→ **What the task asks**
Which lines in the items below contain the word "Open"? Locate each of them and copy it out in full.

Rows on where targets appear
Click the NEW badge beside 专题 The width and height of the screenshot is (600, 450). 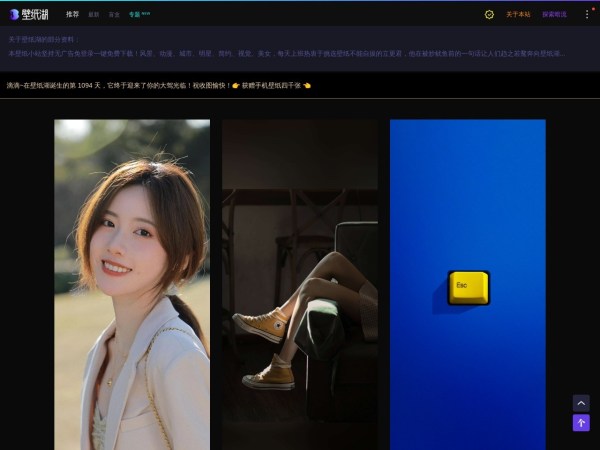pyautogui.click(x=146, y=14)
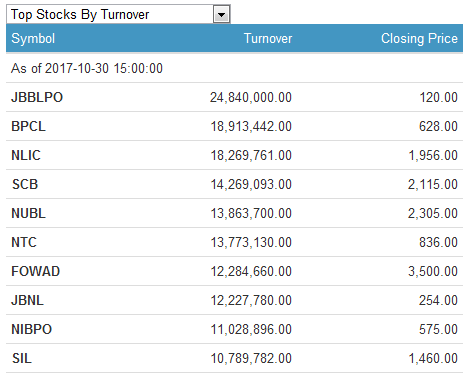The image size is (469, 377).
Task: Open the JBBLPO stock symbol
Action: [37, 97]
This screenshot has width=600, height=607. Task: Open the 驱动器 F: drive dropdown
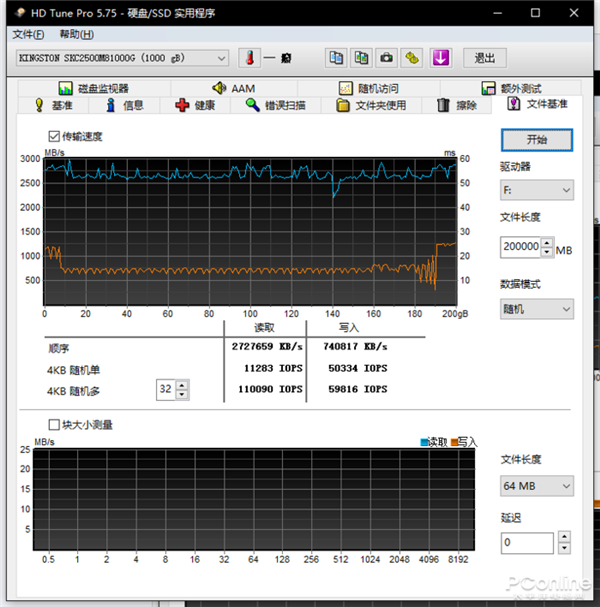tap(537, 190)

→ **Solution for this exercise**
Task: Open the JBBLPO stock symbol
This screenshot has width=600, height=607. Task: Open the 驱动器 F: drive dropdown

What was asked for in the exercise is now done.